Reproduce the news excerpt about Uganda's Covid-19 vaccine deliveries word for word, in full.

▶ [PASSAGE FOR REVIEW]

══════════════════════════════

Nearly 12 million doses of a variety of Covid-19 vaccines, including Pfizer, Moderna, Johnson & Johnson, AstraZeneca, Sinovac and Sinopharm, were expected to arrive by the end of December, Museveni said on Wednesday evening in the first Covid-19 national address since July.

The vaccines are being sourced from the US, Ireland, Belgium and China, to name a few.

Priority groups’ vaccinations are being stepped up, and resident district commissioners (RDC), chief administrative officers (CAO) and district health officers (DCO) have been ordered to ramp up mobilisation for vaccines.

“In any district where vaccines expire, the RDC, CAO and DHO will be dismissed,” Museveni warned.

Surveillance and testing have been increased at all airports and land points of entry to prevent a third wave and the emergence of new variants of Covid-19 in Uganda.

Meanwhile, hundreds of motorcycles used by boda boda (taxi) drivers that were impounded due to curfew violations are to be returned to their drivers, local news platform Nile Post reported on Thursday.

══════════════════════════════

▶ [DATA LISTING]
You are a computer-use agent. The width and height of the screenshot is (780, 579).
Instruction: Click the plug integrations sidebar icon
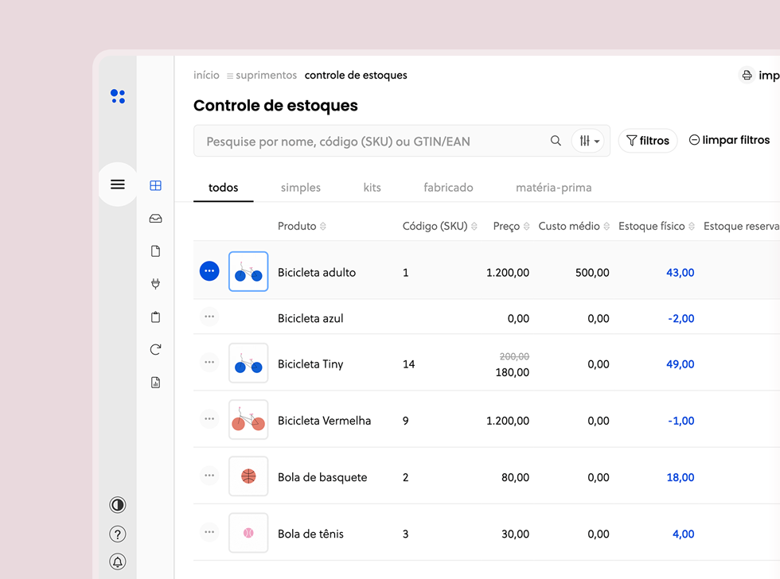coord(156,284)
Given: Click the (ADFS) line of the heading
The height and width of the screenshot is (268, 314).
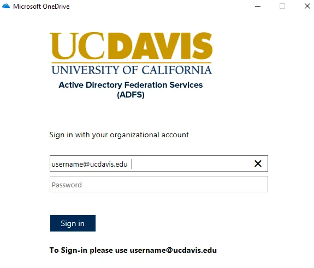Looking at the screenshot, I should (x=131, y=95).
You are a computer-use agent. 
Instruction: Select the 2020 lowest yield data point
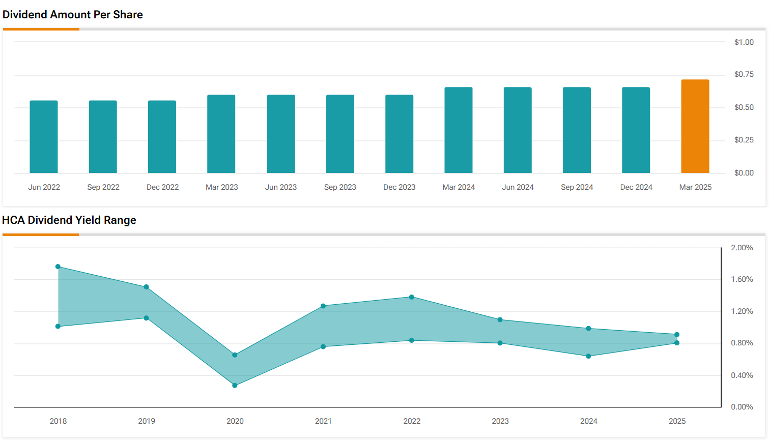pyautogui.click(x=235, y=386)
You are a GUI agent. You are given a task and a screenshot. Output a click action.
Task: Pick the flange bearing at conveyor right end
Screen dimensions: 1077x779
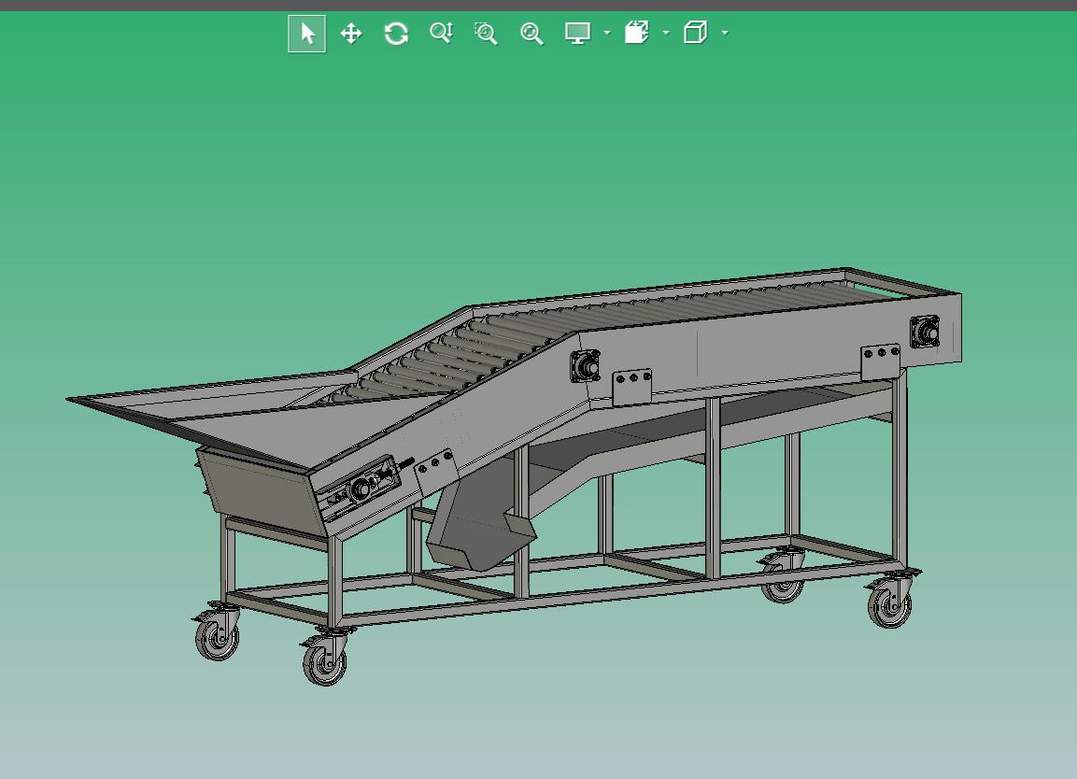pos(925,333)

══════════════════════════════

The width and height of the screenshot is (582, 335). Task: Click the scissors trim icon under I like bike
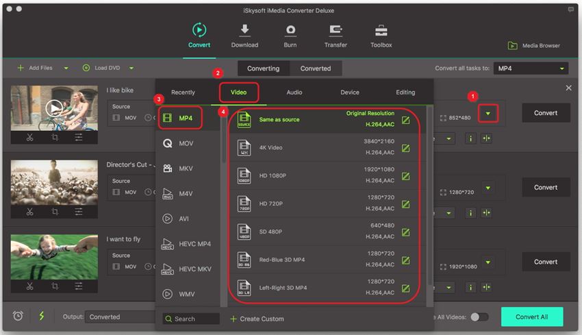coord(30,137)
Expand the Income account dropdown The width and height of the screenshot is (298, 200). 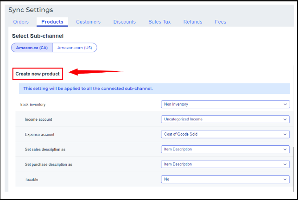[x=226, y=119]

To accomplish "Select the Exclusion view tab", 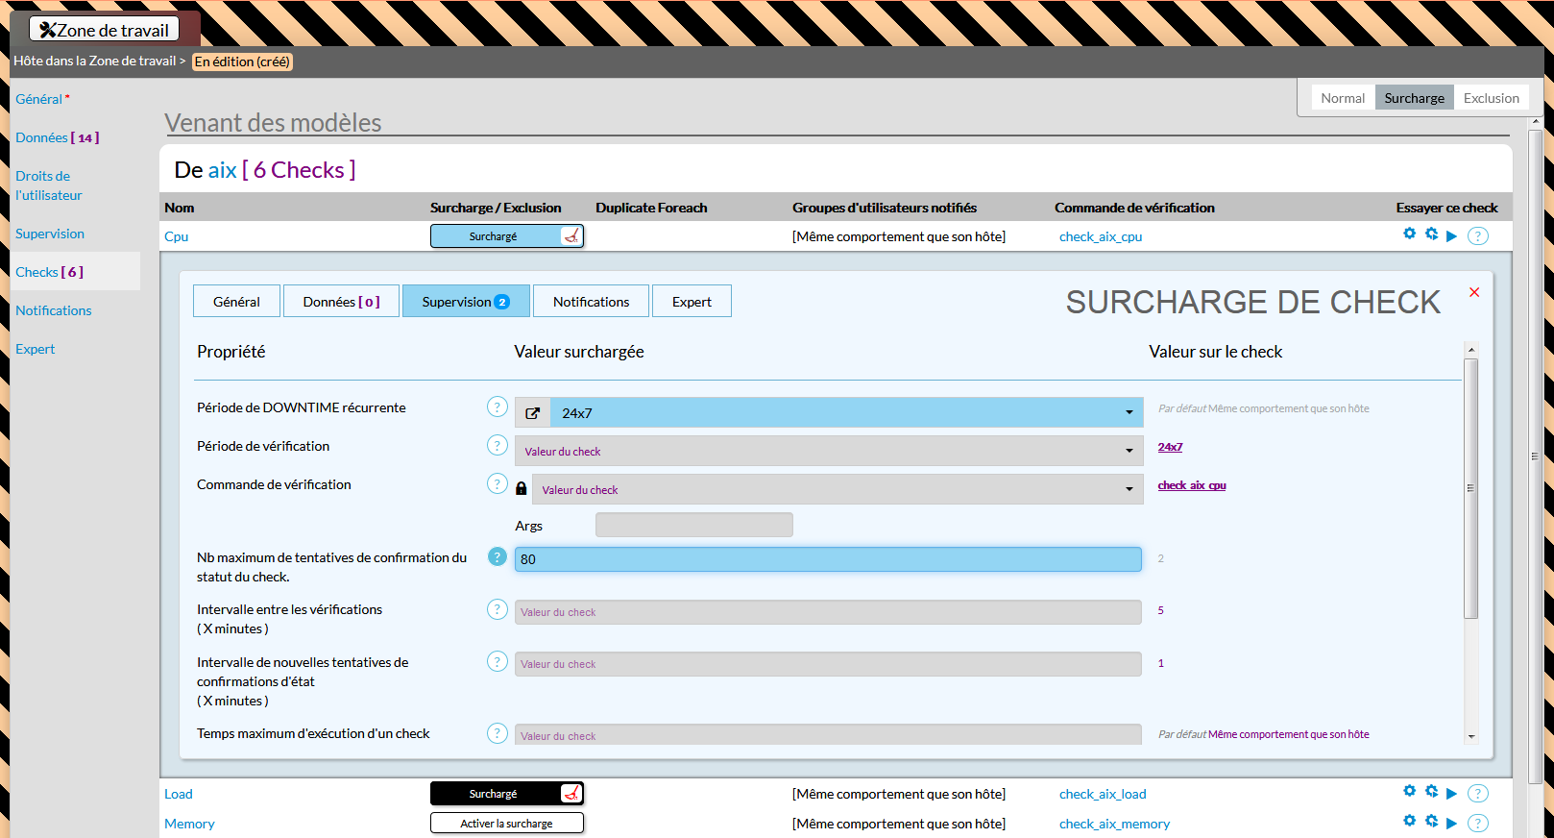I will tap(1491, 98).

══════════════════════════════

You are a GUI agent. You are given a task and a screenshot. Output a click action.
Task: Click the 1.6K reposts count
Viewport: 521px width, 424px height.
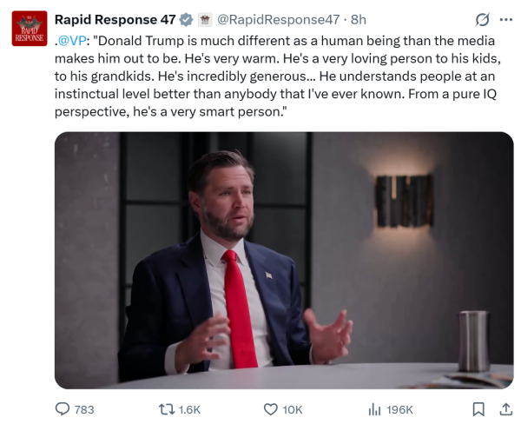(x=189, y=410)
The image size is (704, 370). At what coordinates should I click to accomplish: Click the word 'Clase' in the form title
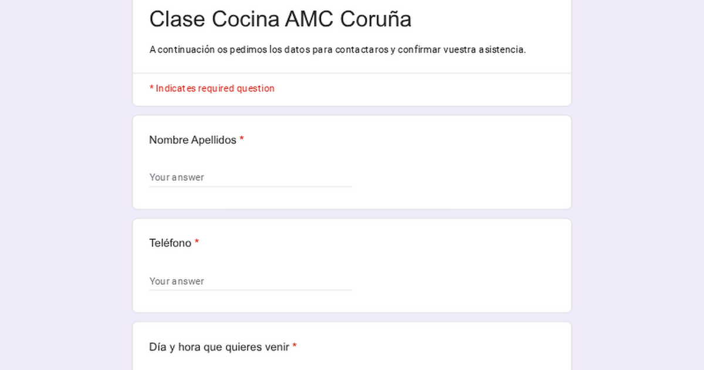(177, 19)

══════════════════════════════

▶ [RESULT OF THIS EXERCISE]
Nearly 12 million doses of a variety of Covid-19 vaccines, including Pfizer, Moderna, Johnson & Johnson, AstraZeneca, Sinovac and Sinopharm, were expected to arrive by the end of December, Museveni said on Wednesday evening in the first Covid-19 national address since July.

The vaccines are being sourced from the US, Ireland, Belgium and China, to name a few.

Priority groups’ vaccinations are being stepped up, and resident district commissioners (RDC), chief administrative officers (CAO) and district health officers (DCO) have been ordered to ramp up mobilisation for vaccines.

“In any district where vaccines expire, the RDC, CAO and DHO will be dismissed,” Museveni warned.

Surveillance and testing have been increased at all airports and land points of entry to prevent a third wave and the emergence of new variants of Covid-19 in Uganda.

Meanwhile, hundreds of motorcycles used by boda boda (taxi) drivers that were impounded due to curfew violations are to be returned to their drivers, local news platform Nile Post reported on Thursday.